Il primo ostacolo per il governo Meloni è il peso di Salvini
Soprattutto la Meloni dovrà liberarsi al più presto del peso di Salvini che ha deciso di occupare uno spazio di ultradestra esponendo il paese a rischi enormi. Il pasticcio sulla mancata approvazione del Mes da parte del nostro Parlamento rivendicato come una grande vittoria dai leghisti, in realtà priva l’Europa e quindi anche noi, di una rete di sicurezza che potrebbe essere utile nel caso di diffuse crisi finanziarie, mentre dal punto di vista politico ci isola dal resto dell’Europa anche perché le considerazioni dei paladini leghisti del voto contrario, come Borghi e Bagnai, sono strumentali e palesemente infondate.
Ma al di là delle questioni economiche il 2024 rischia di caratterizzarsi per il rischio di ulteriori sommovimenti politici. In economia si può dire che l’inflazione si avvia ad essere messa sotto controllo, e quindi i tassi d’interesse dovranno scendere, sia pure con gradualità. Se il prezzo delle materie prime si manterrà a livelli bassi, allora potrà esserci un momento favorevole per la ripresa degli investimenti, pubblici, ma soprattutto privati.

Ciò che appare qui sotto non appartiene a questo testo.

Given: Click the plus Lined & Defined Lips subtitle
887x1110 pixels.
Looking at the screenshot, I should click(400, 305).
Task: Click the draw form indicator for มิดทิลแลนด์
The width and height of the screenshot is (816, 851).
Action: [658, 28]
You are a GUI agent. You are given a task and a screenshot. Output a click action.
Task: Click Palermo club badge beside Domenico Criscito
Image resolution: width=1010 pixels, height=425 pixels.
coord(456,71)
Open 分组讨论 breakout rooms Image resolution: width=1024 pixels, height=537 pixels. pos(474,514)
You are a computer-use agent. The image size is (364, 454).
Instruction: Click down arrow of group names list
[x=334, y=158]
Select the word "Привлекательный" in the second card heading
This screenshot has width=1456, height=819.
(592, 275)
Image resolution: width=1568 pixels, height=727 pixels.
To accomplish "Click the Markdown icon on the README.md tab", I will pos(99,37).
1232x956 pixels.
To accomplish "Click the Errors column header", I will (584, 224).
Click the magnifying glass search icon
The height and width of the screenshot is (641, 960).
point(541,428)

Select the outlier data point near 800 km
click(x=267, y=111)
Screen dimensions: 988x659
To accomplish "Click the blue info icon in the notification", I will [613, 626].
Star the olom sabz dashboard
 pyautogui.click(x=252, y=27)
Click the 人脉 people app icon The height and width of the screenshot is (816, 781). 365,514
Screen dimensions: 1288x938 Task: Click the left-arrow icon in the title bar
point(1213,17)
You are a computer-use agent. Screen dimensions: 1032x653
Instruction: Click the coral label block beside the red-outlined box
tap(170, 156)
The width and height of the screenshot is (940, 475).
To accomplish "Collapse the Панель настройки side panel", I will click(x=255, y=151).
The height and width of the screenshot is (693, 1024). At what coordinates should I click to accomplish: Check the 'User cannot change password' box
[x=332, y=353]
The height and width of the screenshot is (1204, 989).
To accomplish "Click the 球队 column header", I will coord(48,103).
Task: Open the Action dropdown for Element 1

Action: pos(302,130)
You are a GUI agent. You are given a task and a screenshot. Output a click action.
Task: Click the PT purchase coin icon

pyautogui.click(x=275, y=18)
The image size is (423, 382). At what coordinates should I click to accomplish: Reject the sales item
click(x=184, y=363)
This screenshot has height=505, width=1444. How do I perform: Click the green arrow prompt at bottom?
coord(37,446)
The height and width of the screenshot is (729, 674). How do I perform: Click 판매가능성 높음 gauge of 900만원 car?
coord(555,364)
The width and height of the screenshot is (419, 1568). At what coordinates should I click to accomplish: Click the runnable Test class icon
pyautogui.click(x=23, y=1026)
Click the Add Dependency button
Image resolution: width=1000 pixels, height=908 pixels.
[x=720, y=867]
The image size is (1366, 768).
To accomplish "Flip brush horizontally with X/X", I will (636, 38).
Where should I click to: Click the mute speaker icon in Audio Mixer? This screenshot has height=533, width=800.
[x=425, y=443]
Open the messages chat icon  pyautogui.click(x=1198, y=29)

L’incertezza sulle elezioni americane tiene col fiato sospeso anche l’Europa
Quello che preoccupa di più è la situazione politica. Ci saranno elezioni in molte parti del mondo. Se Putin sembra sicuro di vincere in Russia anche perché ha incarcerato tutti i possibili competitor, la massima incertezza regna sulle elezioni americane. Il guaio è che l’Europa sembra beatamente inconsapevole dei rischi che potrebbe correre se Trump tornasse alla Casa Bianca. Cosa succederebbe della Nato che, grazie alle armi americane ha consentito all’Europa di vivere in sicurezza senza pensare troppo a organizzare la propria difesa? La Russia e la Cina hanno innescato una grande rivolta nel mondo contro la supposta egemonia dell’Occidente. Una rivolta partita non a causa della troppa forza delle nostre armi, ma dalla nostra debolezza politica, dalla incapacità di mobilitare la nostra gente a difesa della democrazia e di quanto abbiamo conquistato. Se Trump tornasse al tradizionale isolazionismo, i rischi per gli Usa di essere coinvolti in un conflitto non diminuirebbero come lui dice nei comizi, ma aumenterebbero, come insegna la storia. L’Europa reagisce con lentezza. C’è voluto un anno per varare il nuovo patto di stabilità, mentre alle porte premono ben altre urgenze per una politica estera e della difesa comuni e per un ministero dell’economia in grado di sviluppare una politica economica comune da affiancare alla moneta unica.
Vasto programma! O saremo lungimiranti da farlo per tempo, oppure rischiamo di dover poi agire sulla spinta delle emergenze con spese e rischi molto maggiori.